Обязательные задания
A) Куда, согласно интервью, навсегда уехал отец Шемякина после развода родителей?
B) Измените фрагмент интервью, начиная со слов «Минчин: Вас пускали» и заканчивая словами «творения великих живописцев?», и перепишите его, заменив «Сезанна» на «Матисса».

Текст для чтения
Минчин: Формально вы даже восьмилетку не окончили?
Шемякин: Формально – да.
Минчин: Тут вы с Бродским можете друг другу руку пожать.
Шемякин: Да, у нас много общего. Меня отчислили по доносу классных руководителей, которые следили за нашим поведением и обратили внимание, что мы таскаем в папках копии икон со знаменитого распятия Грюневальда. Те вызвали кого-то из идеологической комиссии (были такие), последний не преминул посоветоваться с врачами-психиатрами, мои многие приятели жили в интернате, к которому однажды ночью подъехала машина, и этих несчастных ребят увезли на шесть месяцев на принудительное лечение в психиатрическую больницу. А меня вызвали в КГБ, очень много шумели-кричали, потому что в папках было обнаружено много «болезненного» материала с точки зрения психиатрии: я очень упорно собирал репродукции, что приобрело уже «маниакальный» характер. Наступившим летом я сдал экзамены в Таврическое художественное училище и, естественно, поступил. А когда начались занятия, меня вызвали в кабинет директора, где сидели двое бесцветных людей, которые, оглядев меня, спросили: «Мы же вас предупредили, что свое художественное образование вы не получите никогда!». Несмотря на то, что я был официально принят, тут же через высшие органы был отчислен. Тогда мы с художником Володей Овчинниковым решили сдать экзамены в духовную семинарию, но и там нам дорогу заблокировали, о чем нам сообщил известный в то время настоятель отец Никодим. Им просто пригрозили не брать этих двух «так называемых художников». Я понял после этого, что мне дорога только одна: идти в чернорабочие, что мы и сделали. Пошли работать такелажниками в Эрмитаж и начали грузить помои, грести снег, скалывать лед. У нас была знаменитая группа из двенадцати человек – поэты, искусствоведы, художники, включая Костю Кузьминского, Лягачева и других. Работа была адская: отмороженные руки, ноги. Жил я в полной нищете, родители развелись, и отец навсегда уехал в Краснодар. Я жил тогда по Загородному проспекту, 64, известный адрес, где состоялось много гулянок и сборищ, – хеппенингов, как мы это называли.
В Эрмитаже была рабская работа. Как самый известный художник, я посылался на городскую свалку разбираться с помоями, потому что была столовая для сотрудников, а их – сотни, плюс знаменитый буфет для посетителей и клиентов.
Минчин: Вас пускали в запасники, о которых ходят уникальные легенды?
Шемякин: Мне выпала удивительная возможность: впервые из газет с полупрогнившими веревками мы распаковывали картины Эль Греко, Сезанна. При нас впервые составлялась опись шедевров, вывезенных из Германии, которые пятьдесят лет не могут выставляться, так как их законные немцы-наследники могут предъявить претензии. А в войну все воровалось, вернее, захватывалось: сначала немцы у нас, потом мы у них. После полувека никто не может предъявлять претензии на собственность.
Минчин: Значит, в 1995 году мы сможем увидеть уникальные шедевры и исчезнувшие творения великих живописцев?

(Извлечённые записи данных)
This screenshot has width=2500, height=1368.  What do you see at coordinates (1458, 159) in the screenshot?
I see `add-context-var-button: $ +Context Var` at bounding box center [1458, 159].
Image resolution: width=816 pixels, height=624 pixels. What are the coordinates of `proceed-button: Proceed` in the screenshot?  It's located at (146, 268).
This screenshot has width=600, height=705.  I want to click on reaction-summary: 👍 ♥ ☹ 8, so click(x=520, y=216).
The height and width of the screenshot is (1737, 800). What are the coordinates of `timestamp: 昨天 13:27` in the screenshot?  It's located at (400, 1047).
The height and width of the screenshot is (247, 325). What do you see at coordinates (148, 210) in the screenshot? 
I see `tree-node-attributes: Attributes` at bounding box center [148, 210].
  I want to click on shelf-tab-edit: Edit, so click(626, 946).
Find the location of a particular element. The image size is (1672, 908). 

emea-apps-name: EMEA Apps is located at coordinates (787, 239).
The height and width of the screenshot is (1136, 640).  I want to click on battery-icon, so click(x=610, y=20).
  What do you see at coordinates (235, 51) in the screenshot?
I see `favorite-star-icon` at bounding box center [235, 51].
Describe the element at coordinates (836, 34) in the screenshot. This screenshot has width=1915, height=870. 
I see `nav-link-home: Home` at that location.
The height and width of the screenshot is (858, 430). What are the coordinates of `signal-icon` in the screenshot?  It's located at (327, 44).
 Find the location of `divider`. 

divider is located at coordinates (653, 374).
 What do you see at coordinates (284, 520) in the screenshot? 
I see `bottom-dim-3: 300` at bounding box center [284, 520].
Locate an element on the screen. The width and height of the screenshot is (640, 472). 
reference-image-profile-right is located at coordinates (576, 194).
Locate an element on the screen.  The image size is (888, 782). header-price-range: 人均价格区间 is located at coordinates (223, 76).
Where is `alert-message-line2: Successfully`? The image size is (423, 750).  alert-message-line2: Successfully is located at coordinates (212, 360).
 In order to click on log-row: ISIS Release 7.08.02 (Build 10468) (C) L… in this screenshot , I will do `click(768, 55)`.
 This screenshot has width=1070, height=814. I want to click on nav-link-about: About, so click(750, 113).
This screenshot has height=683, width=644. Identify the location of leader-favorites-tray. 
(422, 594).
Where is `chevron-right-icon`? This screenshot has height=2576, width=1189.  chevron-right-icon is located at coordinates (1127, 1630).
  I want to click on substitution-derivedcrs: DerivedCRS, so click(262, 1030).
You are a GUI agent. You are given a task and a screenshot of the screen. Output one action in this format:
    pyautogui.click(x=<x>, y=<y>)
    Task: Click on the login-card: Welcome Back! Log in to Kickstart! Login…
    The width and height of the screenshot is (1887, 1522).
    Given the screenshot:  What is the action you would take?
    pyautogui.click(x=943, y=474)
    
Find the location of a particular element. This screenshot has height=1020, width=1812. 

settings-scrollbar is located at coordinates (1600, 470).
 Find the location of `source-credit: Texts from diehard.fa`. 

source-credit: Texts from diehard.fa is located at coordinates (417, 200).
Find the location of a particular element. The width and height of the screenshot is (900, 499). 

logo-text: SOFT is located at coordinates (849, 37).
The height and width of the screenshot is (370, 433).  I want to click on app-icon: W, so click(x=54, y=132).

Ответы к заданиям
A) В Краснодар.

B)
Минчин: Вас пускали в запасники, о которых ходят уникальные легенды?
Шемякин: Мне выпала удивительная возможность: впервые из газет с полупрогнившими веревками мы распаковывали картины Эль Греко, Матисса. При нас впервые составлялась опись шедевров, вывезенных из Германии, которые пятьдесят лет не могут выставляться, так как их законные немцы-наследники могут предъявить претензии. А в войну все воровалось, вернее, захватывалось: сначала немцы у нас, потом мы у них. После полувека никто не может предъявлять претензии на собственность.
Минчин: Значит, в 1995 году мы сможем увидеть уникальные шедевры и исчезнувшие творения великих живописцев?